Entries on where items appear
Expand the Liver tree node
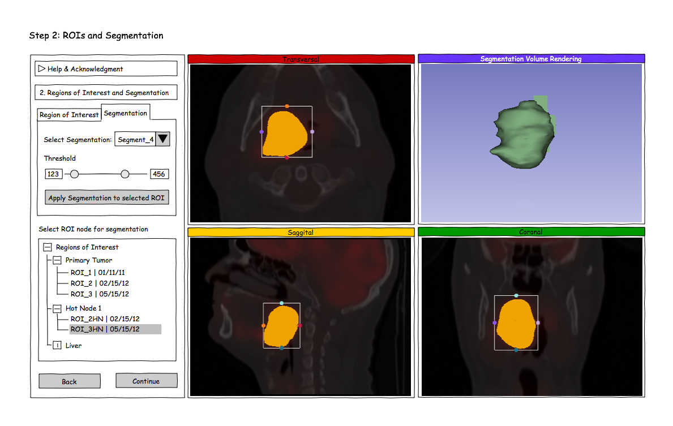This screenshot has height=426, width=673. pos(57,345)
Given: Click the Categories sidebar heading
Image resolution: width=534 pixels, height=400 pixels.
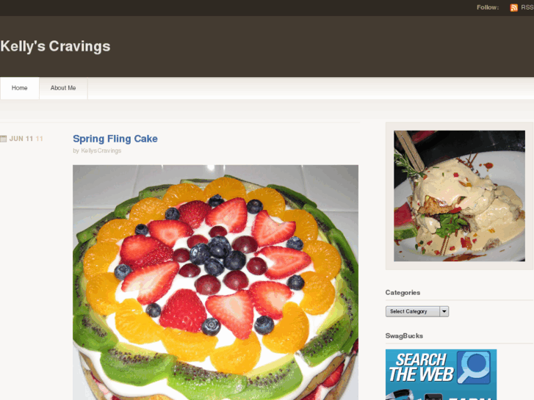Looking at the screenshot, I should (403, 292).
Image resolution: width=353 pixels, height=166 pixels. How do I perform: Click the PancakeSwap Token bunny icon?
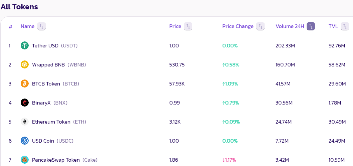(25, 160)
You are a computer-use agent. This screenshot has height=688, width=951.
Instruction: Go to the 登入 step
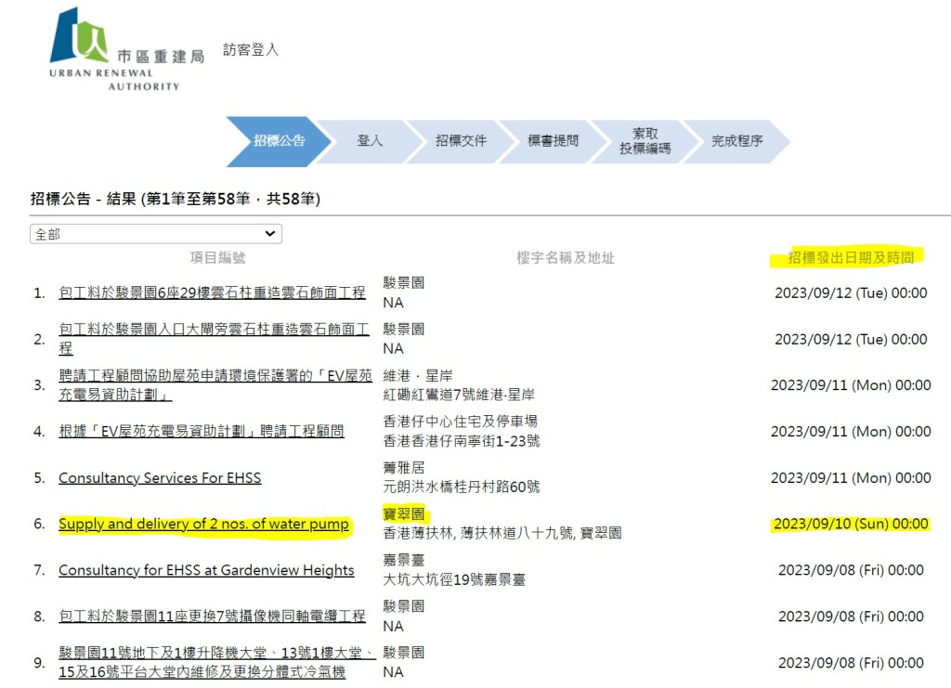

**DIRECTIONS FOR THIS TASK:** Transcribe, word for word, the lines from the one containing "You are a computer-use" through the end of the material, omitting the pictures from your answer.

**COMPLETED TASK:**
You are a computer-use agent. This screenshot has height=688, width=951.
Instruction: Go to the 登入 step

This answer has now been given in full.